# 原文:
---+---
断薬
この時期(2月頃)になると、いつも2016年の断薬の事を思い出す。あれは強烈な体験だったから…
あの後から、私の病状は大幅に改善してゆき、お陰様で私は今も良好な状態を維持する事が出来ている。私は病気が再燃するのではないかとずっと不安を抱えていたのだが、最低限の維持量を継続(朝夕・リスペリドン1mg)している為か、2年経った今でも病気の症状は現れてはいない。
あの時から私は『脳機能の複雑さと繊細さ』について思いを巡らし続けている。なぜなら断薬後、それまで出来なかった放送大学の勉強ができる様になったり、ギターが突然弾ける様になったり、イングレスや土手のランニングなどを積極的に楽しんだりできる様になるなど、自分の脳と体が断薬前とは明らかに変わっている事を体感し続けているからだ。断薬前と後で一体何が変わったのか。今日はそれについての考察を書きたいと思う。
認知機能
断薬後の私に起こった事で一番重要だったのは現実認識能力が格段に高まった事だった。それまでの私の目には、何を見ても靄がかかった様な景色しか映っていなかった。そして私はそれを病気の所為だと思い、悩んだ。しかし断薬経験が、それは間違いで、服薬している薬の所為だった事を教えてくれた。今の私の目には、綺麗な街並みや美しい多摩川、そしてダイナミックに変化する空の様子や、暖かな日の光がはっきりと見えている。その後、私が『現実認識能力』と呼んでいたモノが、医学的には『認知機能』と呼ばれている事を知った。
認知機能とはWikipediaの語を借りれば…
—引用—
外界にある対象を知覚し、経験や知識、記憶、形成された概念に基づいた思考、考察.推理などに基づいてそれを解釈する、知る、理解する、または知識を得る心理過程。
—引用ここまで—
という事になる。
この言葉を知った事で、私は私の身に起こった事の多くが説明できる様になった。ただ単に世の中の見え方が変わっただけではない。今まで出来なかった大学の勉強や、ギターが突然できる様になったのは、この認知機能が回復したお陰だったのだと分かる。
---+---
# 提供データ:
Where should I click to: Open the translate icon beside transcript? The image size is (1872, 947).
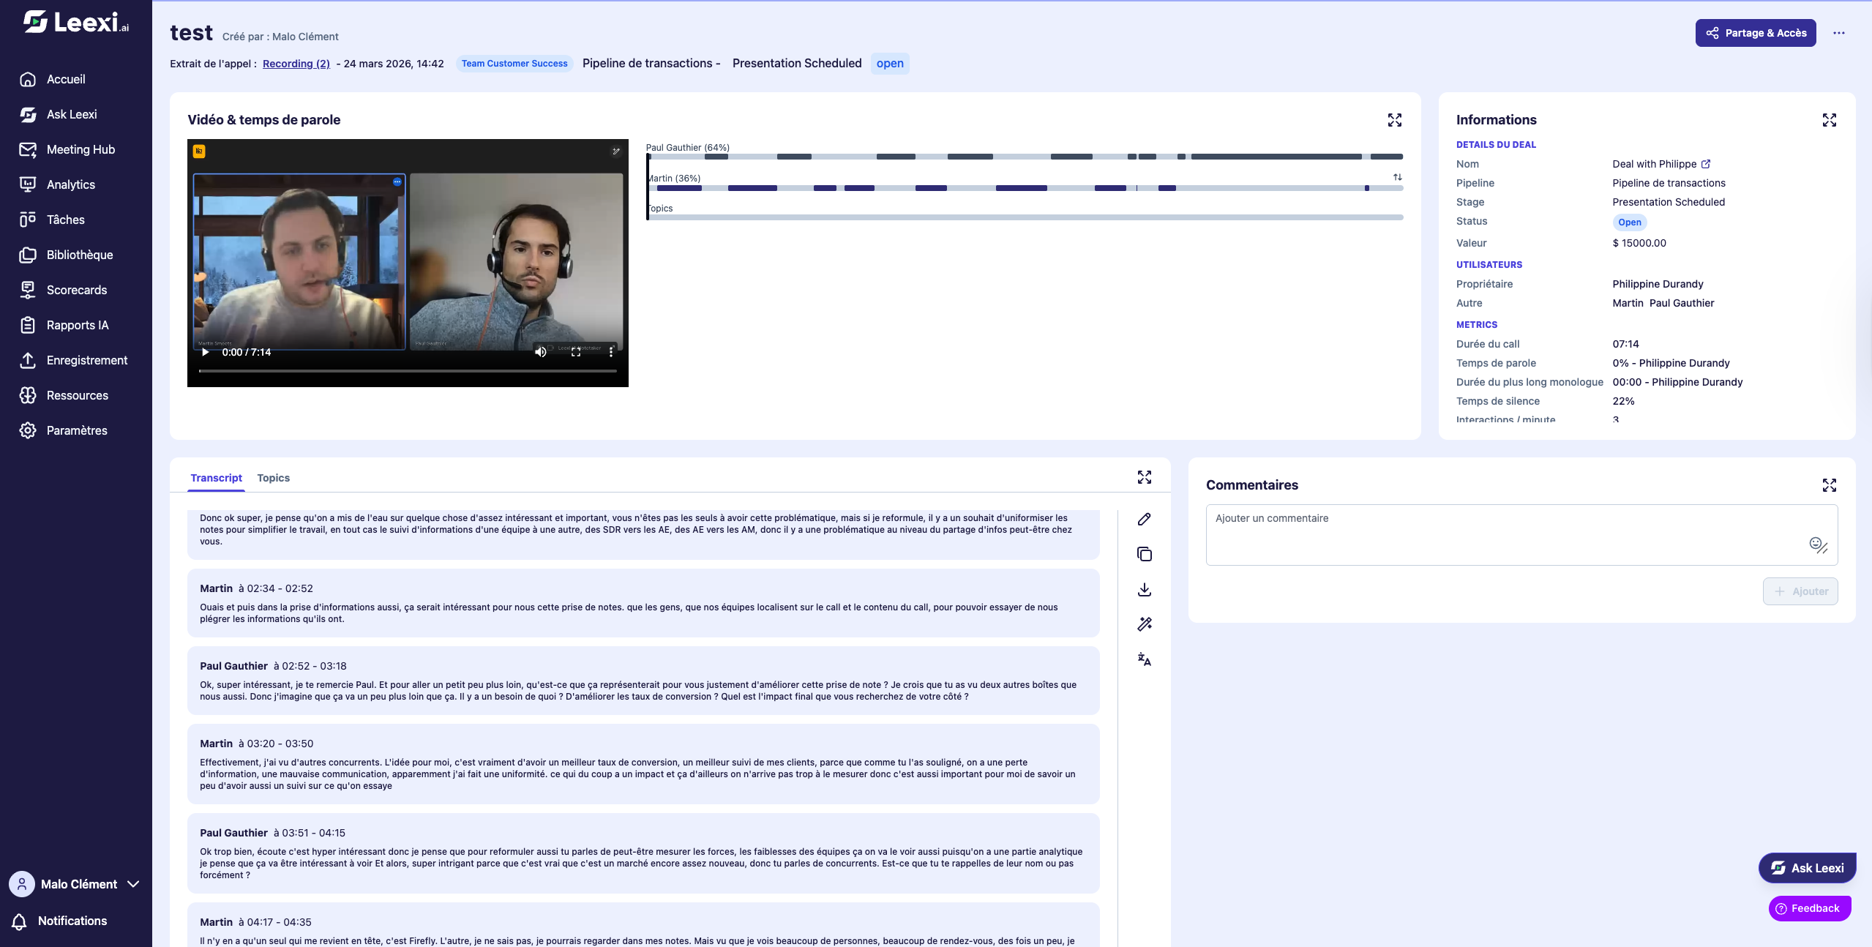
---+---
# 作業依頼 A:
原文の「認知機能とはWikipediaの語を借りれば…」から「したお陰だったのだと分かる。」までを、一字も変えずに書き写してください。
# 作業依頼 B:
原文をもとに、次の問いに答えてください。
(i) 筆者が断薬したのは何年か。
(ii) 筆者が継続している最低限の維持量は何か。
(iii) 筆者が『現実認識能力』と呼んでいたものは、医学的には何と呼ばれているか。
# 作業依頼 C:
原文の「断薬後の私に起こった事で一番重要だったのは現実認識能力が格段に高まった事だった。」という一文を英語に訳してください。

# 解答 A:
認知機能とはWikipediaの語を借りれば…
—引用—
外界にある対象を知覚し、経験や知識、記憶、形成された概念に基づいた思考、考察.推理などに基づいてそれを解釈する、知る、理解する、または知識を得る心理過程。
—引用ここまで—
という事になる。
この言葉を知った事で、私は私の身に起こった事の多くが説明できる様になった。ただ単に世の中の見え方が変わっただけではない。今まで出来なかった大学の勉強や、ギターが突然できる様になったのは、この認知機能が回復したお陰だったのだと分かる。

# 解答 B:
(i) 2016年
(ii) 朝夕・リスペリドン1mg
(iii) 認知機能

# 解答 C:
The most important thing that happened to me after I stopped taking the medication was that my ability to perceive reality improved dramatically.